To do: Each line of the records that holds "Pigeon" should be shown in full.

Data for this exercise:
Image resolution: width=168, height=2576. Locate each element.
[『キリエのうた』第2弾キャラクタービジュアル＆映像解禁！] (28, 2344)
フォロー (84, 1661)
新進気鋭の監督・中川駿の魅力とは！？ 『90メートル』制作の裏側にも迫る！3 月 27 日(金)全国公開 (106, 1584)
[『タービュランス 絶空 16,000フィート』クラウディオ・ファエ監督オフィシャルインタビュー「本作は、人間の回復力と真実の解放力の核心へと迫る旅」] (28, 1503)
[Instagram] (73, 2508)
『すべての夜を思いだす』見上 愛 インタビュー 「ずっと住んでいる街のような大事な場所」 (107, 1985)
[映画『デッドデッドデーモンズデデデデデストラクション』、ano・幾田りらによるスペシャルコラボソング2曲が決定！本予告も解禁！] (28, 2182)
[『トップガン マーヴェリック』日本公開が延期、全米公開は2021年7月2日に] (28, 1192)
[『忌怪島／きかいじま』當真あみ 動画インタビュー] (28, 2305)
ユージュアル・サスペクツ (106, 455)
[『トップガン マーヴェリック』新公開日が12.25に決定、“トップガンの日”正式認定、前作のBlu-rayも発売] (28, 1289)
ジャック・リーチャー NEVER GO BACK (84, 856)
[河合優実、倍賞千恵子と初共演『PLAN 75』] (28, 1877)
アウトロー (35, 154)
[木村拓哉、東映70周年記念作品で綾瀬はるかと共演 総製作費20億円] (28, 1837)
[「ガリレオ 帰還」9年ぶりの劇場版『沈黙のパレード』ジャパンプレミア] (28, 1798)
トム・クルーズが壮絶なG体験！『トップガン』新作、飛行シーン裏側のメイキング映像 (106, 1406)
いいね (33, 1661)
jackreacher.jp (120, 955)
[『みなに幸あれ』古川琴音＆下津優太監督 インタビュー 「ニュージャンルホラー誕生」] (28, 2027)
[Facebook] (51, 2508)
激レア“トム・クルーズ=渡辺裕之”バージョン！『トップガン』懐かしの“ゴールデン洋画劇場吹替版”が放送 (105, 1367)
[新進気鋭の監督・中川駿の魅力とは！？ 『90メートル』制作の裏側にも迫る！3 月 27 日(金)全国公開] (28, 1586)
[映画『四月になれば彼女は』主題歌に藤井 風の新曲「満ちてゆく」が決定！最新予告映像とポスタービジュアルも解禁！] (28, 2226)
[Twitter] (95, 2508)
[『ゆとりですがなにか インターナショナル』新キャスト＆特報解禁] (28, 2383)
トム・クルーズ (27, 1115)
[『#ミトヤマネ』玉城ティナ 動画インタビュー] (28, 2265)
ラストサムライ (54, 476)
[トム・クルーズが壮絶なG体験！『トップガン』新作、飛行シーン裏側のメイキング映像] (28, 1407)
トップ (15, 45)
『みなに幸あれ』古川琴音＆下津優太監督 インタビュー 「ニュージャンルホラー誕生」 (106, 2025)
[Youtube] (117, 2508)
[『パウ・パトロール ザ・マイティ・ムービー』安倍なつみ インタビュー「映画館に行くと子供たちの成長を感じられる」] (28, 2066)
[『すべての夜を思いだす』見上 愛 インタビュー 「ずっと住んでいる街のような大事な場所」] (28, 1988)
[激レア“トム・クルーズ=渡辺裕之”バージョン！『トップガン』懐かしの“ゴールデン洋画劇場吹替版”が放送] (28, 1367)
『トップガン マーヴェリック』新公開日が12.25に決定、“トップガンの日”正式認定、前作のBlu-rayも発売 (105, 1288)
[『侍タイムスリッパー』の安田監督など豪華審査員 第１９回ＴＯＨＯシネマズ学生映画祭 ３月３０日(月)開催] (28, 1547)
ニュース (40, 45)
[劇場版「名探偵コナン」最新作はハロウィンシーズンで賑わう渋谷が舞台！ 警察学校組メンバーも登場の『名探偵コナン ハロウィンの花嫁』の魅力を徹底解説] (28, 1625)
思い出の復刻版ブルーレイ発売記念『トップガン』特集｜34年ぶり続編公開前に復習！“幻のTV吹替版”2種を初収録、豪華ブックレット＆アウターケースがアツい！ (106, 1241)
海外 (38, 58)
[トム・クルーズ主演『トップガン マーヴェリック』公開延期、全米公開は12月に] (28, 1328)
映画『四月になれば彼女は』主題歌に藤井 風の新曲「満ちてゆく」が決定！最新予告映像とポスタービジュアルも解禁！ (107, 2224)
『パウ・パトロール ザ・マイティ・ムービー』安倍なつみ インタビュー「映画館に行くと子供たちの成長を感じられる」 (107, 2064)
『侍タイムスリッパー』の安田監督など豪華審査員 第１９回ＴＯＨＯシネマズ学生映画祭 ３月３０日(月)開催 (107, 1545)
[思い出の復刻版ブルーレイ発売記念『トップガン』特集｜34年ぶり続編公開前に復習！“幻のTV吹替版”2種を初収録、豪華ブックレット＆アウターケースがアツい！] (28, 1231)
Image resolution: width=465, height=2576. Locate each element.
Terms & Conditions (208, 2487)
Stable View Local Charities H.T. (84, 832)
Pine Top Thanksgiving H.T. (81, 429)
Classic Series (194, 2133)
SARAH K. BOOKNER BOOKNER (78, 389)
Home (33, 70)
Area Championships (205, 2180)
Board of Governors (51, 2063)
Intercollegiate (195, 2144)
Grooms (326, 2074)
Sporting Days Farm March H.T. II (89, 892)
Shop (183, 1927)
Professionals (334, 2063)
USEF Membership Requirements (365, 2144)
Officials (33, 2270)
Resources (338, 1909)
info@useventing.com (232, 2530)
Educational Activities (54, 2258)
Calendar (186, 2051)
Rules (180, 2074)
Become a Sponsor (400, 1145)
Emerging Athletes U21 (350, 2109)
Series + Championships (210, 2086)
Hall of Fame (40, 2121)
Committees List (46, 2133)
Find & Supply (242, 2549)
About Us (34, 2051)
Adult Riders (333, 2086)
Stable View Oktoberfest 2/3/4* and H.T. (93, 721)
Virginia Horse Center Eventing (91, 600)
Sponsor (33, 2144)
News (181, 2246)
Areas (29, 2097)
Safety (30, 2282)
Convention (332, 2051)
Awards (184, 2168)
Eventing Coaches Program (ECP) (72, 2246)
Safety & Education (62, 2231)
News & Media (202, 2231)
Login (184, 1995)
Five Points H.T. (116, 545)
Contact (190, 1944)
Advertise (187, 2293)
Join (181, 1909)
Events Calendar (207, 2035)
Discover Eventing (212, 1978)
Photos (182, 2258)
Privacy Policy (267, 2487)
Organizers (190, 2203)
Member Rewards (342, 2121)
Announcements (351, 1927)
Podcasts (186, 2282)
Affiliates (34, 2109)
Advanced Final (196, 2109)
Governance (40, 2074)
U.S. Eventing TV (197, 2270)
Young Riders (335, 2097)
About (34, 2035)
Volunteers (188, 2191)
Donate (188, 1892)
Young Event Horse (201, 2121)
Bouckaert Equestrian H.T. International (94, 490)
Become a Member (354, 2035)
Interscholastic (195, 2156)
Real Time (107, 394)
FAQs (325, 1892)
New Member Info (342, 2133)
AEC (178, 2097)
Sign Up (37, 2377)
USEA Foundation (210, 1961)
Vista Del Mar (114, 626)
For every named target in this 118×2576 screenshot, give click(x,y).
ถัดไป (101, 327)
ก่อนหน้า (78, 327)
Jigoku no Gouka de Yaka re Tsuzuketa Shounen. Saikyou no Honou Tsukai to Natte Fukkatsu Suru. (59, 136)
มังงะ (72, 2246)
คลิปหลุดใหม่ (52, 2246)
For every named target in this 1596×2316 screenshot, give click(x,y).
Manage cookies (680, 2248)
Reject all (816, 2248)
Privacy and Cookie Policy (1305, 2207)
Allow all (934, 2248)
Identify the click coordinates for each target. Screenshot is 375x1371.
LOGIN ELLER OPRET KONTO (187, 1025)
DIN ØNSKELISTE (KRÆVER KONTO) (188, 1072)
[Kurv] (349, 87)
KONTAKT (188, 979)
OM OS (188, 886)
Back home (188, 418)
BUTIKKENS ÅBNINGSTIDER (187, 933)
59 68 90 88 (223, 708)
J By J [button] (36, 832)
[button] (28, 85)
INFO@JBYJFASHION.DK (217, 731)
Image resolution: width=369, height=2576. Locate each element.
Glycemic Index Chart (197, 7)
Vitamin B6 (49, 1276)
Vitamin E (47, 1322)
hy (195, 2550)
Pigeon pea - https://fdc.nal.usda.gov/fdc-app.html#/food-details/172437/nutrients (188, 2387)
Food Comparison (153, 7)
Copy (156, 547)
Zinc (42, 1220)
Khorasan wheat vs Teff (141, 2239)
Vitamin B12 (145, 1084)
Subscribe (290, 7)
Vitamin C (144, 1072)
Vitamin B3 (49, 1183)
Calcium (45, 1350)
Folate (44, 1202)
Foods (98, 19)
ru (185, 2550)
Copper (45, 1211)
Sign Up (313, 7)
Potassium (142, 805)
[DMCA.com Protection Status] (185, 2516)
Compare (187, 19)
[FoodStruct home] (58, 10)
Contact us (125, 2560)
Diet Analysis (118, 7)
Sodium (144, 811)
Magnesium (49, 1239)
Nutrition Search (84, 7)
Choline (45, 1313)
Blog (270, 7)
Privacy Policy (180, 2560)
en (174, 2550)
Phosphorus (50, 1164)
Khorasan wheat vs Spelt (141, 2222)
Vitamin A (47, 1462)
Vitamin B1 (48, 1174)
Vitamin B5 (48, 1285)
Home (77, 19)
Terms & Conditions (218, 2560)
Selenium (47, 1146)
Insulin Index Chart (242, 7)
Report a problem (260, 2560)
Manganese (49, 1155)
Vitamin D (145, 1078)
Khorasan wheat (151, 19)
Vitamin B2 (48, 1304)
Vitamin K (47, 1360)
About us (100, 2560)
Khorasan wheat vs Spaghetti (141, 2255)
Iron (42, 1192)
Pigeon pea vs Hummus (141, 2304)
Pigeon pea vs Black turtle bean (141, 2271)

Solution:
Pigeon pea - https://fdc.nal.usda.gov/fdc-app.html#/food-details/172437/nutrients (188, 2387)
Pigeon pea vs Hummus (141, 2304)
Pigeon pea vs Black turtle bean (141, 2271)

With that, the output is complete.